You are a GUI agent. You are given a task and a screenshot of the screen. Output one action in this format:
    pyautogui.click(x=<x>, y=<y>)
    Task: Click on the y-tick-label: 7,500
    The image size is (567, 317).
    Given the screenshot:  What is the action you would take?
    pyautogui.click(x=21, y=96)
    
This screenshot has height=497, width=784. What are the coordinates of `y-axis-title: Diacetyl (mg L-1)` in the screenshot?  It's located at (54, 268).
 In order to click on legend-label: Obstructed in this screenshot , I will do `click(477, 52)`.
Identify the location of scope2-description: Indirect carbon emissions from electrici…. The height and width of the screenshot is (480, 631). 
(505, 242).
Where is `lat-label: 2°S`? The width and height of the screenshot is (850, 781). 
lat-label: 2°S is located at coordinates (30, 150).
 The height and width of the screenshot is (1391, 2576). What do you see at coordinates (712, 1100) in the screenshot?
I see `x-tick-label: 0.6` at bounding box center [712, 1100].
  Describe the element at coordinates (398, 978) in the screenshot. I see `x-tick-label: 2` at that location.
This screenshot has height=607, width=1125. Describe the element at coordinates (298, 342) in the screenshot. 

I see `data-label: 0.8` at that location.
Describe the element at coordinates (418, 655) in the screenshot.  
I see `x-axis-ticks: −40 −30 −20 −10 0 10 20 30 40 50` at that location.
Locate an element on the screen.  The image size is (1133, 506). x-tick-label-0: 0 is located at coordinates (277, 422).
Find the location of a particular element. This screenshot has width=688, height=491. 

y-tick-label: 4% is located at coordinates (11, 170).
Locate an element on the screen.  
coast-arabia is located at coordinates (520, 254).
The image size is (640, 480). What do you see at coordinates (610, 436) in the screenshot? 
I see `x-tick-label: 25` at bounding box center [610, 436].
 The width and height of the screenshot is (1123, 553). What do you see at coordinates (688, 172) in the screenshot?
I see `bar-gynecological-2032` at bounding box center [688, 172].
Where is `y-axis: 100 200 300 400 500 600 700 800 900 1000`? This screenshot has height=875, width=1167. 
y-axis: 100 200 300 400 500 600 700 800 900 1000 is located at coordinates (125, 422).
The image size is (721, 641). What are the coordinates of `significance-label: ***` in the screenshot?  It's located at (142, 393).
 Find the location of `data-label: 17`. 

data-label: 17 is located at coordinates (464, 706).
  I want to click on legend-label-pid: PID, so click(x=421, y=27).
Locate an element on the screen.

**Exercise prompt**
Copy the rows above word for word, from the line containing "Describe the element at coordinates (418, 655)" up to and including the line containing "y-tick-label: 4% is".

**Answer to this problem**
Describe the element at coordinates (418, 655) in the screenshot.  
I see `x-axis-ticks: −40 −30 −20 −10 0 10 20 30 40 50` at that location.
Locate an element on the screen.  The image size is (1133, 506). x-tick-label-0: 0 is located at coordinates (277, 422).
Find the location of a particular element. This screenshot has width=688, height=491. 

y-tick-label: 4% is located at coordinates (11, 170).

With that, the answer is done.